DNSTake: DNS deficit check tool that leads to subdomain retrieval

DNS takeover vulnerabilities occur when a subdomain (subdomain.example.com) or the page itself has designated a provider as a valid nameserver (eg AWS Route 53, Akamai, Microsoft Azure, etc.). ) but the hosted zone has been removed or deleted completely.

Therefore, when requesting DNS records, the server responds with a SERVFAIL error. This allows a hacker to create a missing zone in the service used and thus check all DNS records for this (sub) domain.

131214165 06cb74c3 2754 48a6 a13d bfcf592e646a

 

Installation

1) The simplest method is to unzip the file to download from here and then run it.

2) There is also the manual method that we install from the source:

▶ go install github.com/pwnesia/dnstake/cmd/dnstake@latest

ή

▶ git clone https://github.com/pwnesia/dnstake ▶ cd dnstake / cmd / dnstake ▶ go build. ▶ (sudo) mv dnstake / usr / local / bin

Use

$ dnstake -h · ▐ ▐ ▄ .▄▄ · ▄▄▄▄▄ ▄▄▄ · ▄ • ▄ ▄▄▄. ██ ██ • █▌▐█▐█ ▀. • ██ ▐█ ▀█ ▀.▀ · ▐█ · ▐█▌▐█▐▐▌▄▀▀▀█▄▐█ .▪▄█▀▀█ ▐▀▀▄ · ▐▀▀▪▄ ██. ██ ██▐█▌▐█▄▪▐█▐█▌ · ▪▐▌▐█ ▪▐▌▐█.█▌▐█▄▄▌ ▀▀▀▀▀ • ▀▀ █▪ ▀▀▀ ▀ ▀ ▀ · ▀ ▀▀▀ ▀▀▀ (c) pwnesia.org - v0.0.1 Usage: [stdin] | dnstake [options] dnstake -t HOSTNAME [options] Options: -t, --target Define single target host / list to check -c, --concurrent         Set the concurrency level (default: 25) -s, --silent Suppress errors and / or clean output -h, --help Display its help Examples: dnstake -t (sub.) Domain.tld dnstake -t hosts.txt cat hosts.txt | dnstake subfinder -silent -d domain.tld | dnstake

You can download the program from here.

iGuRu.gr The Best Technology Site in Greeceggns

Get the best viral stories straight into your inbox!

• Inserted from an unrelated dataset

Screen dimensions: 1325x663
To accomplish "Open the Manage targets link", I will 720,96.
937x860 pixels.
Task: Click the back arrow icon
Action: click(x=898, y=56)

DNSTake, dns, namesaerver, domain, subdomain

Written by Anastasis Vasileiadis

Translations are like women. When they are beautiful they are not faithful and when they are faithful they are not beautiful.

Leave a reply

Your email address is not published. Required fields are mentioned with *

Your message will not be published if:
1. Contains insulting, defamatory, racist, offensive or inappropriate comments.
2. Causes harm to minors.
3. It interferes with the privacy and individual and social rights of other users.
4. Advertises products or services or websites.
5. Contains personal information (address, phone, etc.).